=== DOCUMENT EXTRACT ===
The following example shows how you can create and write to a syncable directory from within a job, and then read and write to the same directory from following jobs.

import foundations
import pandas as pd

df = pd.DataFrame([[1, 2, 3]])

directory = foundations.create_syncable_directory("directory_key", "sync/path")
df.to_csv("sync/path/hello.csv")
directory.upload()

If the job gives back the job ID 42, you can use this to read the saved files from any following job.

import foundations
import pandas as pd

directory = foundations.create_syncable_directory("directory_key", "sync/path", "42")
df = pd.read_csv("sync/path/hello.csv")

If you want to write back to the same directory, do so the same way that you did in the first job.

import foundations
import pandas as pd

directory = foundations.create_syncable_directory("directory_key", "sync/path", "42")
df = pd.read_csv("sync/path/hello.csv")

new_df = df + 3
new_df.to_csv("sync/path/hello.csv")
directory.upload()

=== Pixel coordinate grounding data ===
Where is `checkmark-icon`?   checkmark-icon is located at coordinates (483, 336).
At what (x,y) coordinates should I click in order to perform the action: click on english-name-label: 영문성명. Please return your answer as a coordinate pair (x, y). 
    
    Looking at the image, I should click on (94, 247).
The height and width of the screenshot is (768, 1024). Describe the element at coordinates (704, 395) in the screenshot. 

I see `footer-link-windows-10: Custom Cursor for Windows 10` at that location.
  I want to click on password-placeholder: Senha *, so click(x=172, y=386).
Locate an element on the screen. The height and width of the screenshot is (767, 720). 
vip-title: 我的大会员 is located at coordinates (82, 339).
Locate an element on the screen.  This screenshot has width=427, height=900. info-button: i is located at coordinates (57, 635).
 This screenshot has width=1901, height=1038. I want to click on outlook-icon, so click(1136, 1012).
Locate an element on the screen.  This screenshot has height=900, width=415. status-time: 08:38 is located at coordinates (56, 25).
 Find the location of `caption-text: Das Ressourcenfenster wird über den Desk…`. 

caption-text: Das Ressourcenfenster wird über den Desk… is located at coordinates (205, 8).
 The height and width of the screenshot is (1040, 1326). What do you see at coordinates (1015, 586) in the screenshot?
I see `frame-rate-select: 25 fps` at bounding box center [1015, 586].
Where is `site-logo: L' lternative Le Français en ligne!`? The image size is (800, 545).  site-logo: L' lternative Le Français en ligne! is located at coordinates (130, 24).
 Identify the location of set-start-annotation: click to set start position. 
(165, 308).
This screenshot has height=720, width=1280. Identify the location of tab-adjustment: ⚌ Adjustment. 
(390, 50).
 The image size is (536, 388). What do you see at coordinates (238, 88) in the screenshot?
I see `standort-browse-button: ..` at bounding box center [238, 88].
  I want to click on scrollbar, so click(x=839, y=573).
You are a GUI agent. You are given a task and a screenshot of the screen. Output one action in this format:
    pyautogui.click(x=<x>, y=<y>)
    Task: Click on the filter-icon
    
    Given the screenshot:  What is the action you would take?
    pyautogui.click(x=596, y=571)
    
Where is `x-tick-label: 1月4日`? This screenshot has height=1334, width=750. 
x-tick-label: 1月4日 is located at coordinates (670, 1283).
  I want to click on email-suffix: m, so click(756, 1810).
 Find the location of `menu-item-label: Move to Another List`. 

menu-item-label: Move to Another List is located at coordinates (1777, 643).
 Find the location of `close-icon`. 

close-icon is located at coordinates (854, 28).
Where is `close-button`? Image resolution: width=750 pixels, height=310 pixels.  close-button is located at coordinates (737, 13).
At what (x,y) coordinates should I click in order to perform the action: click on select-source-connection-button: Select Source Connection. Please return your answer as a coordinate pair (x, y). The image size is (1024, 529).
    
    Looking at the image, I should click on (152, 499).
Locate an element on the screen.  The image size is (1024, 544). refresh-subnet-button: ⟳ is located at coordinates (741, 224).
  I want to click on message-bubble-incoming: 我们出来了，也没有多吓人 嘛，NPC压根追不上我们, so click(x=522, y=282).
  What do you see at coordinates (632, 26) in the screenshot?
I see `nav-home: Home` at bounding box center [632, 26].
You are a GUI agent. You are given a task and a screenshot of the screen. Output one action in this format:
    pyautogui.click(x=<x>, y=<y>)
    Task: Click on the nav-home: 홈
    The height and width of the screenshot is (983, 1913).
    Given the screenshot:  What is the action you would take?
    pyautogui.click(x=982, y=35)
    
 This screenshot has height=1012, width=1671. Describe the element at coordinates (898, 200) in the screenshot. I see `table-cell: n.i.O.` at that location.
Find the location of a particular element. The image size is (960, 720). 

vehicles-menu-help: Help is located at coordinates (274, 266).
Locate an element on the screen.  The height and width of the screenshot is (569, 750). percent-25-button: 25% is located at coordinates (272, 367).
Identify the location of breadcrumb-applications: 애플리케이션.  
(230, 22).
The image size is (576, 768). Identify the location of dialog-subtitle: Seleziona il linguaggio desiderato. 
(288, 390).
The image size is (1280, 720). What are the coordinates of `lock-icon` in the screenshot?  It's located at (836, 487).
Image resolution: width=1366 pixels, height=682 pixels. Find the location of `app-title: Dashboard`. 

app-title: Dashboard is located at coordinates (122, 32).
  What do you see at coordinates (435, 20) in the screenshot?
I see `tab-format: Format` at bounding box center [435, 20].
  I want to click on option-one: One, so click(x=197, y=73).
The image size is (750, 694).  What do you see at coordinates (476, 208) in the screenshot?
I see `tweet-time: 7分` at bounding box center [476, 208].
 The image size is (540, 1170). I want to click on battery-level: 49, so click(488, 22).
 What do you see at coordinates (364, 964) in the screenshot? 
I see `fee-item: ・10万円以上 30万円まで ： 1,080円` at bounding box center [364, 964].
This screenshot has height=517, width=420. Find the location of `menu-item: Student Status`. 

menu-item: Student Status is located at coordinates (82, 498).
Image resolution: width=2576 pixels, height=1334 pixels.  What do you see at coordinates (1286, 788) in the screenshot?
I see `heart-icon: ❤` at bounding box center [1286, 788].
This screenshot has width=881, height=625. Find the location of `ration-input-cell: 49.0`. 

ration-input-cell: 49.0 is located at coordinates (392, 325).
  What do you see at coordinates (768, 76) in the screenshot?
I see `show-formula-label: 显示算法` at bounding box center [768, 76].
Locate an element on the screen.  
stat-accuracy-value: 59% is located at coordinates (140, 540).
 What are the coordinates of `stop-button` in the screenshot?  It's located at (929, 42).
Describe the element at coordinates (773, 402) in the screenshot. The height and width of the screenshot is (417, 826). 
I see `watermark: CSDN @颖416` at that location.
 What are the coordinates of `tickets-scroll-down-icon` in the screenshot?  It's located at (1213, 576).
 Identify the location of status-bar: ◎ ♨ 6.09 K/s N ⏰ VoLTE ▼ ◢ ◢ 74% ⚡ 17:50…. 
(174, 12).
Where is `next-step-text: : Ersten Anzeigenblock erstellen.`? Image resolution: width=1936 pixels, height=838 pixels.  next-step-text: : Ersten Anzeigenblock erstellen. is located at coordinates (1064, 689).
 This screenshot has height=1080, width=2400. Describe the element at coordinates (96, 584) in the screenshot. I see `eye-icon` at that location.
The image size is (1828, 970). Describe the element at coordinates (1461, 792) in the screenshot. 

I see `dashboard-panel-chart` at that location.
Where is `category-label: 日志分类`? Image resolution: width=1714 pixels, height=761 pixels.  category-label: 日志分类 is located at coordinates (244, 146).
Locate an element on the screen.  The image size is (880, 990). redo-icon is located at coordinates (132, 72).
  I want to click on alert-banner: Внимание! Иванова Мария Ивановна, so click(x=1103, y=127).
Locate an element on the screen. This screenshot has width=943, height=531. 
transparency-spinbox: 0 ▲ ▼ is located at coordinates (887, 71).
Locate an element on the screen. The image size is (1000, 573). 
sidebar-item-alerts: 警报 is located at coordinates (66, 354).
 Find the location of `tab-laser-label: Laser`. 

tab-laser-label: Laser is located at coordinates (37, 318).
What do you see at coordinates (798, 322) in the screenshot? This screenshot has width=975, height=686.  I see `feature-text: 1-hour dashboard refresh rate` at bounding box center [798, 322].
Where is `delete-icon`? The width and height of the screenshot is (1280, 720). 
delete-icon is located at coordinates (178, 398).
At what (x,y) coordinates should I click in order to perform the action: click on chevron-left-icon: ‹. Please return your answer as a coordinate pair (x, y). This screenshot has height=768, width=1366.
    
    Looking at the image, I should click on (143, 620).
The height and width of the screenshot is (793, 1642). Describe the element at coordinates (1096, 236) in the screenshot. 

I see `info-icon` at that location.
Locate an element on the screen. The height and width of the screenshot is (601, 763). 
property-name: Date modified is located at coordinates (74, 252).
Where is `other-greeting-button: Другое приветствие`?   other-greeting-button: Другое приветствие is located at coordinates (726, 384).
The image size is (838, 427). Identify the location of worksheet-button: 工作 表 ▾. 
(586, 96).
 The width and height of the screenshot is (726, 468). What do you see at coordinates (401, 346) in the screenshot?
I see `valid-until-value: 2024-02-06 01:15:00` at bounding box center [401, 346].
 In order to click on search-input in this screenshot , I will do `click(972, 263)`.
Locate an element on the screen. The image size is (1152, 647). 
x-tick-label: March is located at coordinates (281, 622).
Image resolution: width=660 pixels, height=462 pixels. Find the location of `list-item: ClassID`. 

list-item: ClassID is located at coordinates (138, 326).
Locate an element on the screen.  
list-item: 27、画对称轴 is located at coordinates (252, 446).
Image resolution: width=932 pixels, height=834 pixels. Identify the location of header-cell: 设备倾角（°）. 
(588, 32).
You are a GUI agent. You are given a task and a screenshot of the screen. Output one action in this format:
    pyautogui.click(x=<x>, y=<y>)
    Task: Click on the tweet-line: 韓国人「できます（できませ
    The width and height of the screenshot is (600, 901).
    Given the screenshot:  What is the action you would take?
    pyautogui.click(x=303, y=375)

=== WORK ORDER A ===
In the syncable directory example, why do the later jobs pass "42" as a third argument to create_syncable_directory? Explain in one to three sentences.
=== WORK ORDER B ===
Answer these about the syncable directory example:
(i) What key and path are given to create_syncable_directory?
(ii) What file is written to the synced path?
(iii) What number is added to the data frame before it is written back?
=== WORK ORDER C ===
Carry on the syncable directory example from its final line.

=== TASK OUTPUT A ===
The first job gives back the job ID 42, and that ID lets any following job read the files that job saved. Passing "42" points the later job at the same synced directory, so it can read hello.csv and write back to it.

=== TASK OUTPUT B ===
(i) The key is "directory_key" and the path is "sync/path".
(ii) hello.csv, at sync/path/hello.csv.
(iii) 3.

=== TASK OUTPUT C ===
NOTE: To access the the directory that a job uploaded to, in the state that you expect, always use that job's ID. Example: If you have 5 jobs that all read and write to a syncable directory with the same key, always use the previous job's ID.

Syncing Tensorboard log directory

An extra special form of a syncable directory provides the ability to sync a regular Tensorboard logdir to a centralized storage location. Doing this not only allows you to retrieve files later while tying them to a specific job, but also automatically adds a tag to the job for you. Any job that has this tag can be sent to a Tensorboard server directly from the GUI.

foundations.set_tensorboard_logdir(path)

Arguments

  • path (str): The path to your Tensorboard logdir within the jobs environment.